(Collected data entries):
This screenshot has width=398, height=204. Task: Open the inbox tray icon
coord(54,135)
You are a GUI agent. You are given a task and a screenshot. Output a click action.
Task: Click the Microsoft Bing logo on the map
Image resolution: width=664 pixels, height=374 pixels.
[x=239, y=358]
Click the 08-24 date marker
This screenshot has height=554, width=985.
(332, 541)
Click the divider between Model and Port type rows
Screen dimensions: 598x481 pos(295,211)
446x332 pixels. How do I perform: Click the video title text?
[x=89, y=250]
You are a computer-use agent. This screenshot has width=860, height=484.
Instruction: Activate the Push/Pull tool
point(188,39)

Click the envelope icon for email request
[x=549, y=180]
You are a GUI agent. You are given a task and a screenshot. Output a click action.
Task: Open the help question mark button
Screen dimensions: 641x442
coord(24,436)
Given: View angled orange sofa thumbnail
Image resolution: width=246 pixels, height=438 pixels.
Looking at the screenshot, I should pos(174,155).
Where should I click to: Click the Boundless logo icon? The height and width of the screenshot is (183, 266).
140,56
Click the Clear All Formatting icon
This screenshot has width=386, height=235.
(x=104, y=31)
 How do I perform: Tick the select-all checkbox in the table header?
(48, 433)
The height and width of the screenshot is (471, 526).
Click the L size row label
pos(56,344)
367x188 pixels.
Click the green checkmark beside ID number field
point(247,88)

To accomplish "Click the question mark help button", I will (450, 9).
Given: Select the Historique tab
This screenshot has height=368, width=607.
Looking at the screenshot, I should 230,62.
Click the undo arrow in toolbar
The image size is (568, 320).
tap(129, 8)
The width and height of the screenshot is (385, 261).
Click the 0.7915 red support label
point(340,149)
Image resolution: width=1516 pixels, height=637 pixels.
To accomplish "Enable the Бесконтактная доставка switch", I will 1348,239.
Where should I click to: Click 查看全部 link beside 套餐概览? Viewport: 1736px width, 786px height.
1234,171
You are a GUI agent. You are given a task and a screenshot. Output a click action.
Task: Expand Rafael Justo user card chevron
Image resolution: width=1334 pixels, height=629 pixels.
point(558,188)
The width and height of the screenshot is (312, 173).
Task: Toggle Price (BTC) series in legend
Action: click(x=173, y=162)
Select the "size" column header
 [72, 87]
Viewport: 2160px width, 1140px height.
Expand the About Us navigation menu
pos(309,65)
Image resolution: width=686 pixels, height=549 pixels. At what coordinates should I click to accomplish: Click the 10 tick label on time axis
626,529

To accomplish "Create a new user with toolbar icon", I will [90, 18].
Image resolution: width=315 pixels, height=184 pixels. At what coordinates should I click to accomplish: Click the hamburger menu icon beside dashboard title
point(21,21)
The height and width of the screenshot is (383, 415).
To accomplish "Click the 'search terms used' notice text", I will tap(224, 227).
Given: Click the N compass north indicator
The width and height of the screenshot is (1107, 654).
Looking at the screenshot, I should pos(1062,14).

(Exercise aim):
Set down the entries above again, word for word.

(Solution):
This screenshot has width=398, height=204. Task: Open the inbox tray icon
coord(54,135)
You are a GUI agent. You are given a task and a screenshot. Output a click action.
Task: Click the Microsoft Bing logo on the map
Image resolution: width=664 pixels, height=374 pixels.
[x=239, y=358]
Click the 08-24 date marker
This screenshot has height=554, width=985.
(332, 541)
Click the divider between Model and Port type rows
Screen dimensions: 598x481 pos(295,211)
446x332 pixels. How do I perform: Click the video title text?
[x=89, y=250]
You are a computer-use agent. This screenshot has width=860, height=484.
Instruction: Activate the Push/Pull tool
point(188,39)

Click the envelope icon for email request
[x=549, y=180]
You are a GUI agent. You are given a task and a screenshot. Output a click action.
Task: Open the help question mark button
Screen dimensions: 641x442
coord(24,436)
Given: View angled orange sofa thumbnail
Image resolution: width=246 pixels, height=438 pixels.
Looking at the screenshot, I should pos(174,155).
Where should I click to: Click the Boundless logo icon? The height and width of the screenshot is (183, 266).
140,56
Click the Clear All Formatting icon
This screenshot has width=386, height=235.
(x=104, y=31)
 How do I perform: Tick the select-all checkbox in the table header?
(48, 433)
The height and width of the screenshot is (471, 526).
Click the L size row label
pos(56,344)
367x188 pixels.
Click the green checkmark beside ID number field
point(247,88)

To accomplish "Click the question mark help button", I will (450, 9).
Given: Select the Historique tab
This screenshot has height=368, width=607.
Looking at the screenshot, I should 230,62.
Click the undo arrow in toolbar
The image size is (568, 320).
tap(129, 8)
The width and height of the screenshot is (385, 261).
Click the 0.7915 red support label
point(340,149)
Image resolution: width=1516 pixels, height=637 pixels.
To accomplish "Enable the Бесконтактная доставка switch", I will 1348,239.
Where should I click to: Click 查看全部 link beside 套餐概览? Viewport: 1736px width, 786px height.
1234,171
You are a GUI agent. You are given a task and a screenshot. Output a click action.
Task: Expand Rafael Justo user card chevron
Image resolution: width=1334 pixels, height=629 pixels.
point(558,188)
The width and height of the screenshot is (312, 173).
Task: Toggle Price (BTC) series in legend
Action: click(x=173, y=162)
Select the "size" column header
 [72, 87]
Viewport: 2160px width, 1140px height.
Expand the About Us navigation menu
pos(309,65)
Image resolution: width=686 pixels, height=549 pixels. At what coordinates should I click to accomplish: Click the 10 tick label on time axis
626,529

To accomplish "Create a new user with toolbar icon", I will [90, 18].
Image resolution: width=315 pixels, height=184 pixels. At what coordinates should I click to accomplish: Click the hamburger menu icon beside dashboard title
point(21,21)
The height and width of the screenshot is (383, 415).
To accomplish "Click the 'search terms used' notice text", I will tap(224, 227).
Given: Click the N compass north indicator
The width and height of the screenshot is (1107, 654).
Looking at the screenshot, I should pos(1062,14).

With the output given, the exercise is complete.